▸ Extrait du texte
============

Madagascar : Et maintenant, l'armée au pouvoir ?

La nouvelle d’une mutinerie dans l'une des principales casernes d'Antananarivo [en anglais] hier 10 mars a stupéfié Madagascar. La mutinerie s'est depuis propagée à d'autres casernes et le Ministre de la défense, le vice-amiral Mamy Ranaivoniarivo, a donné sa démission.

Mamy Ranaivoniarivo avait été nommé à ce poste il y a quelques semaines seulement, après la démission de Cécile Manorohanta suite au bain de sang du 7 février, quand les manifestants de l'opposition conduits par Andry “TGV” Rajoelina ont tenté d'investir le palais présidentiel, et que la garde présidentielle a tiré sur eux.

Selon certaines sources, le vice-amiral Mamy Ranaivoniarivo a démissionné sous la contrainte, alors qu'il était pris en otage par des soldats mutinés, qui l'auraient contraint à écrire une lettre et à la lire durant une conférence de presse.  La BBC fait ce compte-rendu [en anglais] :

Il a lu une brève lettre de démission devant les reporters, mais a sous-entendu plus tard qu'il avait pu être contraint à quitter son poste.

“Peut-être que j'ai démissionné sous la menace. Je n'aime pas que les Malgaches s'entretuent” a-t-il dit”.

Le blogueur Jentilisa commente cette démission [en malgache] :

“Nandritra ny tontolo maraina izy no nohidiana birao, sady nohidiana rahateo vavahady fidirana ao amin'ny minisitera tsy nahafahany mivoaka. Efa karazana “gadra” izy izany raha tsy “takalon'aina”. Mampalahelo ny mahita fa ny ambany grady indray no mibaiko ny manamboninahitra jeneraly, ary nisy aza ny nandrahona azy, ka teo anatrehan'ny mpanao gazety no nanatanterahana izany fandrahonana izany indray (ankoatra izay tany amin'ny birao any). Maty hasina ny sata repoblikana, mitamberina an-tsaina ihany koa ny fanaon'ny mpampihorohoro any amin'ireny sarimihetsika ireny.”

“Durant toute la matinée, il a été séquestré dans son propre bureau, ils ont aussi verrouillé le portail du ministère, pour que personne ne puisse sortir. Il a été retenu “prisonnier” et peut-être même  “en otage”.  C'est triste de voir des soldats non gradés donner des ordres à un général, et certains l'ont même menacé, devant les journalistes (en plus des menaces qui lui ont été faites dans son bureau). Les valeurs républicaines sont piétinées, cela nous rappelle des scènes de terreur dans les films.”

============

▸ Objectif visé a
Dans les enregistrements ci-dessous, reprenez tout, de la ligne contenant "You are a computer-use agent. Image" jusqu'à celle contenant "pyautogui.click(x=51, y=284)", sans rien omettre. Ajoutez 28 à chaque nombre des coordonnées données en réponse.

============

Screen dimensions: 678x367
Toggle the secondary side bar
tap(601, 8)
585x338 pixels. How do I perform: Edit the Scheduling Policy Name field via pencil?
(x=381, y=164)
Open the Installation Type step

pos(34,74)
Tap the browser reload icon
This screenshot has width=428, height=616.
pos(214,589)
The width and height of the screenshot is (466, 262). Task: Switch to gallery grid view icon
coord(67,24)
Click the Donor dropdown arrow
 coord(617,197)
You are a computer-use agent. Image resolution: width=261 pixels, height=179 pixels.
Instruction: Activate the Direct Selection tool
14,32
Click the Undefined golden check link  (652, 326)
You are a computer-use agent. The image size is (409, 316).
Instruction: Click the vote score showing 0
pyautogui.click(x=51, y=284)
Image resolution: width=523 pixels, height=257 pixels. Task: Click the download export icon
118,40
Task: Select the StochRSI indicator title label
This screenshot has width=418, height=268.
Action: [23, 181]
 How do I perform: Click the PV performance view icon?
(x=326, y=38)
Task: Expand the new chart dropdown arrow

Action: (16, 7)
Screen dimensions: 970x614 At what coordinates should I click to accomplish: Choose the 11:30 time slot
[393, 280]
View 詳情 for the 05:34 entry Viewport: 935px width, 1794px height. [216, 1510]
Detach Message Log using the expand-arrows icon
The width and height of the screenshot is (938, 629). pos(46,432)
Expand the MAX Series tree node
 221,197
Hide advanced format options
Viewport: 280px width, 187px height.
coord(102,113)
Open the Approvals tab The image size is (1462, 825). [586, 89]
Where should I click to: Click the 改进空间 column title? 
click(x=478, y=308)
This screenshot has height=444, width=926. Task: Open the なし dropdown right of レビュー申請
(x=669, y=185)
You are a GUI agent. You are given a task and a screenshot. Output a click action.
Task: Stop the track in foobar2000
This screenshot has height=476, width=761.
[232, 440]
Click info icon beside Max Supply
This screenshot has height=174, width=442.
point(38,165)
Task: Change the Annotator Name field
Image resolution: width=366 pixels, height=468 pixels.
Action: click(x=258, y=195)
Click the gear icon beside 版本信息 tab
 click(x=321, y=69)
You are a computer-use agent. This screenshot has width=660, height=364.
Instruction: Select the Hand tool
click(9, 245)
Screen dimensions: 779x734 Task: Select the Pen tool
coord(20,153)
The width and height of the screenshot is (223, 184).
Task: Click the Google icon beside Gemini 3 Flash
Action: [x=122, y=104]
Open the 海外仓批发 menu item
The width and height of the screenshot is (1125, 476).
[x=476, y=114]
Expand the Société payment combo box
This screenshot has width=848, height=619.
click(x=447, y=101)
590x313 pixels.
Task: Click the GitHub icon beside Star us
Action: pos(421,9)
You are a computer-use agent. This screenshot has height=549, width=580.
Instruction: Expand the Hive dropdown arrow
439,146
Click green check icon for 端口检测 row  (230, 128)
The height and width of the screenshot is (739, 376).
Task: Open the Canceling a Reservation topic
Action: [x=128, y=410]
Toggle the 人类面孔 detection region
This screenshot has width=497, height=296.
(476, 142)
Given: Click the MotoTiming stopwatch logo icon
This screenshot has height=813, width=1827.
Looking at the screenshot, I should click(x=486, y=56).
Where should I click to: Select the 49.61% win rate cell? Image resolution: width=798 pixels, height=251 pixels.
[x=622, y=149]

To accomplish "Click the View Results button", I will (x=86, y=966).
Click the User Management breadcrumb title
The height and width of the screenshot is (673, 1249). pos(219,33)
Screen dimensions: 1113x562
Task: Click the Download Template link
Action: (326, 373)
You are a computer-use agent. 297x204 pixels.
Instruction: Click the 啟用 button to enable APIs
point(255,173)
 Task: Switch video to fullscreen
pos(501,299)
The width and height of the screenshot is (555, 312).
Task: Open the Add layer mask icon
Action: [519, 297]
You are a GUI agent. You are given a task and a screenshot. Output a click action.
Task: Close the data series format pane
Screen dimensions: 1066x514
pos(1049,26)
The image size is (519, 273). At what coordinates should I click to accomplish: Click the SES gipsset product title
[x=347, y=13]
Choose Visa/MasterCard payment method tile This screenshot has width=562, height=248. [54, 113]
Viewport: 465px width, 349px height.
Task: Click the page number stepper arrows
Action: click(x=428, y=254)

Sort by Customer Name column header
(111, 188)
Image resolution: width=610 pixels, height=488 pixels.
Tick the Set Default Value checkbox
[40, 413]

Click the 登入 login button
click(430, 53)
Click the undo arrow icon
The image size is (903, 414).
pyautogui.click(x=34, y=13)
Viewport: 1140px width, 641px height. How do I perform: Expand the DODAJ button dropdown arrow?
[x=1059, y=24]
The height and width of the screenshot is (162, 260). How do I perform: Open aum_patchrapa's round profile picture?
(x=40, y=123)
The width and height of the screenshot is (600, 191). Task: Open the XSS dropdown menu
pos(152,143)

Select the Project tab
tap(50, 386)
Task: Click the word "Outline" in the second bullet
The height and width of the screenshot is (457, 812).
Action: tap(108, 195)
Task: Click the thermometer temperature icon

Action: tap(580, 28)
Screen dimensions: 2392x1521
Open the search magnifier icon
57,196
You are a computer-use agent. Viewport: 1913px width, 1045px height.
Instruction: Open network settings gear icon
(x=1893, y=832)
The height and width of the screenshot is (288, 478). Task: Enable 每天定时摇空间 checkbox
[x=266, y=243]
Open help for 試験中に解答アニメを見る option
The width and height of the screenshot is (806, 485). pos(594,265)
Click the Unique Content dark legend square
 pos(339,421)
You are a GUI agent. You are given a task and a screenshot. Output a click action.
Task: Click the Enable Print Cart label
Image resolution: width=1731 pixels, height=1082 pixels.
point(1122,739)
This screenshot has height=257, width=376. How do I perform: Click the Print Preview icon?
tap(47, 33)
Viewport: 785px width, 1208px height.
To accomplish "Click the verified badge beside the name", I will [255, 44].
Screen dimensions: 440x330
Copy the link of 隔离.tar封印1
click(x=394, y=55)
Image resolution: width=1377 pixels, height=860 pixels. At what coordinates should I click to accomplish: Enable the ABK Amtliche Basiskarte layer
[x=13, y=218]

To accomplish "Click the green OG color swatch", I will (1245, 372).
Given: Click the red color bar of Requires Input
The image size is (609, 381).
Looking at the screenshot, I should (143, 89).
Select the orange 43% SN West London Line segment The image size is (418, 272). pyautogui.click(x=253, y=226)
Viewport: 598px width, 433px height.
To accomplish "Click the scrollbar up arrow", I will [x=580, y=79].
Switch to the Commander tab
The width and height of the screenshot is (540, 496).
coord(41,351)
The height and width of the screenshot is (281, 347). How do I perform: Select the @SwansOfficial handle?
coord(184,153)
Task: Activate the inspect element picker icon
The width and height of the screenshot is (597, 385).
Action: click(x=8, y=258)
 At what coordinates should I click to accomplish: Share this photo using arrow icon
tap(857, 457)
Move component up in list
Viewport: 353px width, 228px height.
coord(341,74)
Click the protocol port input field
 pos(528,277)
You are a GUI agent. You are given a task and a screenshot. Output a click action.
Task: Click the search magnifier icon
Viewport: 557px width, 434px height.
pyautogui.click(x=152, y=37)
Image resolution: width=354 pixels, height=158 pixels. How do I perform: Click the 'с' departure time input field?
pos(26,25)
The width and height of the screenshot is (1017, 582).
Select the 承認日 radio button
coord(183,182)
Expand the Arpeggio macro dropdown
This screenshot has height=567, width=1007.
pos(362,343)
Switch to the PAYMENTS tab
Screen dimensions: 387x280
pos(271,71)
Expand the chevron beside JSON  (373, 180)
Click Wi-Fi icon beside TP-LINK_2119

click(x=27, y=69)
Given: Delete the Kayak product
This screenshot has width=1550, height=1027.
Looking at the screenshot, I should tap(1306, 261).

============

▸ Objectif visé b
Prolongez, s'il vous plaît, l'article sur la mutinerie de l'armée à Madagascar à partir de son dernier passage.

▸ Réponse a
You are a computer-use agent. Image resolution: width=261 pixels, height=179 pixels.
Instruction: Activate the Direct Selection tool
42,60
Click the Undefined golden check link  (680, 354)
You are a computer-use agent. The image size is (409, 316).
Instruction: Click the vote score showing 0
pyautogui.click(x=79, y=312)

▸ Réponse b
Après sa démission, le chef des armées a formulé un ultimatum[en anglais] :

“Nous implorons tous les acteurs politiques, la société civile et les autres partis de se réunir immédiatement pour trouver une solution au cours des prochaines 72 heures pour sortir la nation de la crise actuelle,” a dit le Général Rasolomahandry.

Aujourd'hui 11 mars,  le chef des mutinés, le Colonel Ndrianarijaona, a pris le contrôle de l'armée :

“Le colonel André Ndrianarijaona a déclaré aux journalistes mercredi que le chef des armées avait accepté de lui transférer ses pouvoirs.

André Ndrianarijaona a déclaré que le  Général Edmond Rasolomahandry avait accepté après moins d'une heure de discussion dans les bureaux du ministère. Edmond Rasolomahandry est parti sans faire de commentaires.

Le Président Marc Ravalomanana, qui a nommé Rasolomahandry le mois dernier, n'a pas fait de déclaration dans les instants qui ont suivi.

André Ndrianarijaona conduit un groupe de soldats qui ont annoncé au cours du week-end dernier qu'il ne prendraient plus d'ordres du Président. Mercredi, Ndrianarijaona a déclaré que l'armée était derrière lui.”

Des soldats ont été vus bloquant les rues, et sur Twitter, des témoins ont fait état de  rumeurs selon lesquelles des supporteurs de  Andry-TGV allaient envahir les ministères. Le plus triste : des civils malgaches se battant entre eux dans les rues, et l'annonce selon laquelle quinze ont été blessés.Pakysse a publié la photo suivante sur son blog.

Les blogueurs malgaches sont plus inquiets que jamais du tour que prennent les événements.

Tahina est angoissé par la possibilité d'une guerre civile, qui peut-être a déjà commencé [en anglais]:

“Alors que j'écris, les pillages se poursuivent,  SFOI Tanjombato est maintenant au nombre des lieux pillés.
Avec des amis, nous avons parlé à un étranger qui vit à Madagascar depuis huit ans maintenant et prononcé les mots “guerre civile”. Il a dit que les Malgaches sont trop pacifiques et qu'il est difficile d'imaginer une chose pareille ici. J'espère qu'il a raison.”

Rado a mis en ligne des photos des événements de hier.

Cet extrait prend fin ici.